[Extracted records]

==========

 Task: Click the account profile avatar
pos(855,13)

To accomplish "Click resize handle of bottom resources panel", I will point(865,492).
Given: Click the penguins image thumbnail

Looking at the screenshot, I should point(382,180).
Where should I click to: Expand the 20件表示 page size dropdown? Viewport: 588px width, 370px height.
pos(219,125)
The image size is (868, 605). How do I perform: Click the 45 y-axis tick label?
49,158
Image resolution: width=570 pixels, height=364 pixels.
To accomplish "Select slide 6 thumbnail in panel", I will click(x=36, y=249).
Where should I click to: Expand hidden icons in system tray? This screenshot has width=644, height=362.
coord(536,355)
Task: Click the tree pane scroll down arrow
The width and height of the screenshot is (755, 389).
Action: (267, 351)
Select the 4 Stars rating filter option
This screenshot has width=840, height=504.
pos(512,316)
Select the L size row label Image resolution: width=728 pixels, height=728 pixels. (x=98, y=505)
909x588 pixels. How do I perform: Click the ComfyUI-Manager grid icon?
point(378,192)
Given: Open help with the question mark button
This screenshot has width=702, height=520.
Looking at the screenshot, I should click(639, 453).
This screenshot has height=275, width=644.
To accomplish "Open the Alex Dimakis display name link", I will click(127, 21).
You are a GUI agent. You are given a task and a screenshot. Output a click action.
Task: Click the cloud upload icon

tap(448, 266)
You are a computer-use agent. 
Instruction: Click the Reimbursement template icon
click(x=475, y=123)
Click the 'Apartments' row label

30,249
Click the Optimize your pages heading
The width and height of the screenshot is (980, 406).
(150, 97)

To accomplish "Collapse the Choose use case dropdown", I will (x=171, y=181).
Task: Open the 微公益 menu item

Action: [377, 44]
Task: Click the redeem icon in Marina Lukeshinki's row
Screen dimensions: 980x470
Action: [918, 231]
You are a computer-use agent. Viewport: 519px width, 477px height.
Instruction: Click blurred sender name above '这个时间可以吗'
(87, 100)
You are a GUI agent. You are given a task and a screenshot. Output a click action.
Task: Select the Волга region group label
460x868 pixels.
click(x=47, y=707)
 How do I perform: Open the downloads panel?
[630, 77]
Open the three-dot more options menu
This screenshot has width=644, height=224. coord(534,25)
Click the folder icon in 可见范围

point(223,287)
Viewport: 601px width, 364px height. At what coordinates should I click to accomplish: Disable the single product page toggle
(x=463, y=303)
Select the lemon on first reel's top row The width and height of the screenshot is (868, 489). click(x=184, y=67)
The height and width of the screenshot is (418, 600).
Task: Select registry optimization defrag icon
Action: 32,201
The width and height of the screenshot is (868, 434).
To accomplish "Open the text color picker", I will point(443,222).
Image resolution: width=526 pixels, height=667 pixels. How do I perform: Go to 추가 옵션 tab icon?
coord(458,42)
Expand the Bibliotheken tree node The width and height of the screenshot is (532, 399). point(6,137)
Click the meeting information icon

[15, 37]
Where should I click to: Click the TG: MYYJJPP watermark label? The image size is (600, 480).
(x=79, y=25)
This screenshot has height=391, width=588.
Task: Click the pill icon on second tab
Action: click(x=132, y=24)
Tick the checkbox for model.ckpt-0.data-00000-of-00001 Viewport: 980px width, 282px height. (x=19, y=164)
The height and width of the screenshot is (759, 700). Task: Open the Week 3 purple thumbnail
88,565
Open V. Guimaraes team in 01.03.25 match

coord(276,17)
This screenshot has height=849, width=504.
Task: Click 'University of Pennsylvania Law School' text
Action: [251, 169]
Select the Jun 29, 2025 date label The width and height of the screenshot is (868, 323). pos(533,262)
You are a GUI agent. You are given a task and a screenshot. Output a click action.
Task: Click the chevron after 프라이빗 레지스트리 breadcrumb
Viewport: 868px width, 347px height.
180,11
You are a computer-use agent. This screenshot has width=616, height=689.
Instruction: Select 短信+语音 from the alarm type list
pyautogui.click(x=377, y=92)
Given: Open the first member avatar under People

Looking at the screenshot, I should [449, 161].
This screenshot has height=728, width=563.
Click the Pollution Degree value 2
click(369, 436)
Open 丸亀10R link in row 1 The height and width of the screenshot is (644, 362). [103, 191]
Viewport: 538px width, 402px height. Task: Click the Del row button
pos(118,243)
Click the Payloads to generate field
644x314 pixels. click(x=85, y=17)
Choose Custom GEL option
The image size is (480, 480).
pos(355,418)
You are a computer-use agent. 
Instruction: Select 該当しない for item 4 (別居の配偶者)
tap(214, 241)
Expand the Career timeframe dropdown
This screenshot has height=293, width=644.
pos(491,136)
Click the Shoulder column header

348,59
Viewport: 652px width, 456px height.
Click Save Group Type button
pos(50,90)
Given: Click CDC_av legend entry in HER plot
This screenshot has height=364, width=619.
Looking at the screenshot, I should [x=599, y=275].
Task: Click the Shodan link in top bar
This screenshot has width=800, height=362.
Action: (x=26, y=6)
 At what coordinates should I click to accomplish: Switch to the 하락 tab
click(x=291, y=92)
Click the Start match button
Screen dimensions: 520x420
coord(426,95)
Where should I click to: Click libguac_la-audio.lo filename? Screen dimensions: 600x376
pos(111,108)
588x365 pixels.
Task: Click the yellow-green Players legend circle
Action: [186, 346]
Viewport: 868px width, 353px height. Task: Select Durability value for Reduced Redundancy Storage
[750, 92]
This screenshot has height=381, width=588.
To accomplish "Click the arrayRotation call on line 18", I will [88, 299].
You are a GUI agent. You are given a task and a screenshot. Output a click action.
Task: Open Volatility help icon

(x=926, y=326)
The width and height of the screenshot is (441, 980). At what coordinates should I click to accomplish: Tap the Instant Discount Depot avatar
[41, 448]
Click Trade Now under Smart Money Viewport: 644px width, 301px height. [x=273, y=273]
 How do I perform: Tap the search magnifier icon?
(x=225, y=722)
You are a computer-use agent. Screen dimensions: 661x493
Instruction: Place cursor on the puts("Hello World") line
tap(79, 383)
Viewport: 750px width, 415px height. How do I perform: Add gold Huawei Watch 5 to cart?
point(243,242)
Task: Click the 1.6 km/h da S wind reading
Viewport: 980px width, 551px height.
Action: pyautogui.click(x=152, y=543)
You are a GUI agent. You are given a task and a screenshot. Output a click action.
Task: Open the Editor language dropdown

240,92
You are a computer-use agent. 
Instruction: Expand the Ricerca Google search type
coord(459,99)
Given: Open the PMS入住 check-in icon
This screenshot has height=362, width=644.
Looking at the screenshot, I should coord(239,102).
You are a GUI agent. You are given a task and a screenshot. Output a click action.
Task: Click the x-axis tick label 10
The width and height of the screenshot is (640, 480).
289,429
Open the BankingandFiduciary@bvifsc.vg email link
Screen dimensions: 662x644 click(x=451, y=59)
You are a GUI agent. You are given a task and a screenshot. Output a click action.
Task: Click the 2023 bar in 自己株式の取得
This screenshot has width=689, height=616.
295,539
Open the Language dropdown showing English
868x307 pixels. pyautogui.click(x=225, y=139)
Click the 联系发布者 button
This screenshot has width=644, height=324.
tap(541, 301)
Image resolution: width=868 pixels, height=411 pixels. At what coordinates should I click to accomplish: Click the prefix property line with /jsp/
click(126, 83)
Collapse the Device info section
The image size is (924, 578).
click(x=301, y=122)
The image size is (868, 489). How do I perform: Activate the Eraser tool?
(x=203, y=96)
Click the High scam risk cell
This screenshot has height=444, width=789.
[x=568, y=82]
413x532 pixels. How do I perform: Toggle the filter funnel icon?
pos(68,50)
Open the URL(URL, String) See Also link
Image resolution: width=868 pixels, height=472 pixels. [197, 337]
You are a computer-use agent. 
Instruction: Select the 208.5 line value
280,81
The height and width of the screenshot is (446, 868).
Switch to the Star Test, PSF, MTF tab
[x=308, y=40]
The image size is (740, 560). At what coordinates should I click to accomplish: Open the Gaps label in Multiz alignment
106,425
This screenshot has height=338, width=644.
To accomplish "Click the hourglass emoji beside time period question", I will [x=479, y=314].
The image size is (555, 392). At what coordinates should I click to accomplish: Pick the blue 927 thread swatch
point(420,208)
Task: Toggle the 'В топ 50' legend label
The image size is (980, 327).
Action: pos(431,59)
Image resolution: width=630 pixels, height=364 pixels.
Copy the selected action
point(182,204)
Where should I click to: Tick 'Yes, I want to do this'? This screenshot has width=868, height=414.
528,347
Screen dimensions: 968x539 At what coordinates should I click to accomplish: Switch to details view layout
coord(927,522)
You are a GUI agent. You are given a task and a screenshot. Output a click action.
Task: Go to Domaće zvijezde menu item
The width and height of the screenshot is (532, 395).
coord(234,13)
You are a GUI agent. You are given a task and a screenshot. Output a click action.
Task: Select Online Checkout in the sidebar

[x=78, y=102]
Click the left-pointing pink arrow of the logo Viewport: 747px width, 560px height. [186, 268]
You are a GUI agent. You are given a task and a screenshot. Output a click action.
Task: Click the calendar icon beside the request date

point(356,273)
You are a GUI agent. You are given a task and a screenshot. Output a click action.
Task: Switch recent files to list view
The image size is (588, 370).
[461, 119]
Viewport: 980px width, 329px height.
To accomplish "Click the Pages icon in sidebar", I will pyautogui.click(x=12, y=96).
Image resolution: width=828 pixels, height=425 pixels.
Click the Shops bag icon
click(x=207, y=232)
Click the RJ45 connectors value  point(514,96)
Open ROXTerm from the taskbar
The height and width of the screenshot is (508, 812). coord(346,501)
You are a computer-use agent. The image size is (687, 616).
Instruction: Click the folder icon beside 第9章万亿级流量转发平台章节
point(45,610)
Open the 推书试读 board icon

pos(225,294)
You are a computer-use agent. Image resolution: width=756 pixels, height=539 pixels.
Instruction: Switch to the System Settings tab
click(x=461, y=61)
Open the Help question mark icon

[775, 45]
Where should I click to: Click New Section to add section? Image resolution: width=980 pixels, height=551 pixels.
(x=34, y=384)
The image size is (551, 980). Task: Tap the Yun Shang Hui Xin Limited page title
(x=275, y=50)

==========

YOUR TASK.
The expected answer is a copy of every line in the entries that holds the word "Collapse".

EXERCISE RESPONSE.
To accomplish "Collapse the Choose use case dropdown", I will (x=171, y=181).
Collapse the Device info section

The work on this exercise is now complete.